= AIM OF THE TASK =
Given the records below, set each one down again exactly as it reads.
PROVIDED RECORDS START
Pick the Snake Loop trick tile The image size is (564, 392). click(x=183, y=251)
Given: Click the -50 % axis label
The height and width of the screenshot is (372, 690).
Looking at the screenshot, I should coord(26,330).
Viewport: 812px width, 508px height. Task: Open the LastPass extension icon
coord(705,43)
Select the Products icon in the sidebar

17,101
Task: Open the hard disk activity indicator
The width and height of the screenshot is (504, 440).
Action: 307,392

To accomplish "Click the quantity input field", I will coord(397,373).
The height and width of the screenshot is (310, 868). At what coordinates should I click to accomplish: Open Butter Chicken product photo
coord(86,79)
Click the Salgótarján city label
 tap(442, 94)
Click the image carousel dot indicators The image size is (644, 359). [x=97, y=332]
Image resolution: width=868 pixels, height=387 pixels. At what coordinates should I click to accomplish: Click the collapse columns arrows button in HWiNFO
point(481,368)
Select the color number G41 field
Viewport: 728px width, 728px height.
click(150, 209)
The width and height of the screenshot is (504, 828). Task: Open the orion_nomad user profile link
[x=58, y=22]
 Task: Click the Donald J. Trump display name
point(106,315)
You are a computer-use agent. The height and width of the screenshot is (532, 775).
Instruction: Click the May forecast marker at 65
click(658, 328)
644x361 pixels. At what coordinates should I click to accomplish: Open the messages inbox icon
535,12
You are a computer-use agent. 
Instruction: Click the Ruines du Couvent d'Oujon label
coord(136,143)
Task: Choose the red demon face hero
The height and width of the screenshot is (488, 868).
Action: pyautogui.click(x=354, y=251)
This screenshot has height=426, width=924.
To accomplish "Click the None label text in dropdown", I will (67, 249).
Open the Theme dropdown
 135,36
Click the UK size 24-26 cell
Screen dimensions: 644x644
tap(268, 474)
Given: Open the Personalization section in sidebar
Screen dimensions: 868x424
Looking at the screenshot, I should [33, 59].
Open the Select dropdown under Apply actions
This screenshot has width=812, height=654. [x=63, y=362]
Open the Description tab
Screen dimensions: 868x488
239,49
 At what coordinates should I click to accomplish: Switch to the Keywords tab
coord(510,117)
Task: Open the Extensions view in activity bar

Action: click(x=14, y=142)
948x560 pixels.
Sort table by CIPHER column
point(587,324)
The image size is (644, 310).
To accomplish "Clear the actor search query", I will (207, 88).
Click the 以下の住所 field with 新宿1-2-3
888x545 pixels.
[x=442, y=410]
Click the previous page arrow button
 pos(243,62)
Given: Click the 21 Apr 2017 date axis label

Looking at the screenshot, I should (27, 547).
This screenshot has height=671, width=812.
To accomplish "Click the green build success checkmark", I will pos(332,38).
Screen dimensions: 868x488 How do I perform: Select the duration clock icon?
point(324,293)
PROVIDED RECORDS END
= SOLUTION =
Pick the Snake Loop trick tile The image size is (564, 392). click(x=183, y=251)
Given: Click the -50 % axis label
The height and width of the screenshot is (372, 690).
Looking at the screenshot, I should coord(26,330).
Viewport: 812px width, 508px height. Task: Open the LastPass extension icon
coord(705,43)
Select the Products icon in the sidebar

17,101
Task: Open the hard disk activity indicator
The width and height of the screenshot is (504, 440).
Action: 307,392

To accomplish "Click the quantity input field", I will coord(397,373).
The height and width of the screenshot is (310, 868). At what coordinates should I click to accomplish: Open Butter Chicken product photo
coord(86,79)
Click the Salgótarján city label
 tap(442, 94)
Click the image carousel dot indicators The image size is (644, 359). [x=97, y=332]
Image resolution: width=868 pixels, height=387 pixels. At what coordinates should I click to accomplish: Click the collapse columns arrows button in HWiNFO
point(481,368)
Select the color number G41 field
Viewport: 728px width, 728px height.
click(150, 209)
The width and height of the screenshot is (504, 828). Task: Open the orion_nomad user profile link
[x=58, y=22]
 Task: Click the Donald J. Trump display name
point(106,315)
You are a computer-use agent. The height and width of the screenshot is (532, 775).
Instruction: Click the May forecast marker at 65
click(658, 328)
644x361 pixels. At what coordinates should I click to accomplish: Open the messages inbox icon
535,12
You are a computer-use agent. 
Instruction: Click the Ruines du Couvent d'Oujon label
coord(136,143)
Task: Choose the red demon face hero
The height and width of the screenshot is (488, 868).
Action: pyautogui.click(x=354, y=251)
This screenshot has height=426, width=924.
To accomplish "Click the None label text in dropdown", I will (67, 249).
Open the Theme dropdown
 135,36
Click the UK size 24-26 cell
Screen dimensions: 644x644
tap(268, 474)
Given: Open the Personalization section in sidebar
Screen dimensions: 868x424
Looking at the screenshot, I should [33, 59].
Open the Select dropdown under Apply actions
This screenshot has width=812, height=654. [x=63, y=362]
Open the Description tab
Screen dimensions: 868x488
239,49
 At what coordinates should I click to accomplish: Switch to the Keywords tab
coord(510,117)
Task: Open the Extensions view in activity bar

Action: click(x=14, y=142)
948x560 pixels.
Sort table by CIPHER column
point(587,324)
The image size is (644, 310).
To accomplish "Clear the actor search query", I will (207, 88).
Click the 以下の住所 field with 新宿1-2-3
888x545 pixels.
[x=442, y=410]
Click the previous page arrow button
 pos(243,62)
Given: Click the 21 Apr 2017 date axis label

Looking at the screenshot, I should (27, 547).
This screenshot has height=671, width=812.
To accomplish "Click the green build success checkmark", I will pos(332,38).
Screen dimensions: 868x488 How do I perform: Select the duration clock icon?
point(324,293)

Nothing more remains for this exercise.